The core question this package answers: given your data, what is the largest number of signal events you cannot rule out? — a 90% CL frequentist upper limit on the expected signal count mu (a Poisson mean), using only the signal's shape, with no background model and no binning.

This is a hands-on how-to; for why it works see EXPLANATION.md. Everything here is runnable in examples/upper_limit.py:

python examples/upper_limit.py

Install

pip install -e ".[dev]"    # not yet on PyPI

The one-minute mental model

You measure some quantity x for each event (an energy, a time, a position, a BDT score — anything 1-D). You know the shape of how signal would be distributed in x, but not how many signal events there are. The method finds regions of x that are anomalously empty relative to the proposed signal and turns "too empty to be that strong a signal" into an upper limit on mu. It all happens in cumulant space: the signal's CDF maps x onto [0, 1], where the signal is uniform.

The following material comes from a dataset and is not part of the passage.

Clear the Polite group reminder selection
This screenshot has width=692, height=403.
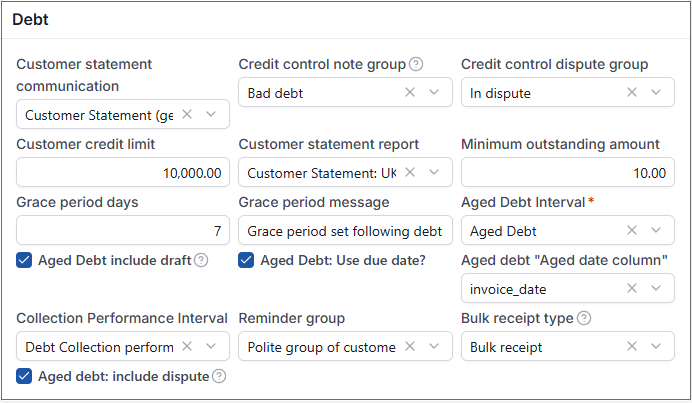pyautogui.click(x=410, y=347)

Simplest case: signal uniform in your observable

If the signal is uniform in x (or you've already applied its CDF yourself), your events live on [0, 1] and you go straight to a limit:

import numpy as np
from optimum_interval import OptimumIntervalTable

events = np.array([0.08, 0.11, 0.55, 0.58, 0.62, 0.95])   # 6 events on [0, 1]
table = OptimumIntervalTable(rng=np.random.default_rng(0))  # seed = reproducible
mu_ul = table.upper_limit(events, confidence=0.9, n=5000)
print(mu_ul)

Interpretation: mu_ul is the largest expected number of signal events compatible with the observed emptiness at 90% CL. If your signal model predicts more than mu_ul events, it is excluded at 90% CL. (n is the number of Monte-Carlo trials per candidate mu — bigger = less noisy limit.)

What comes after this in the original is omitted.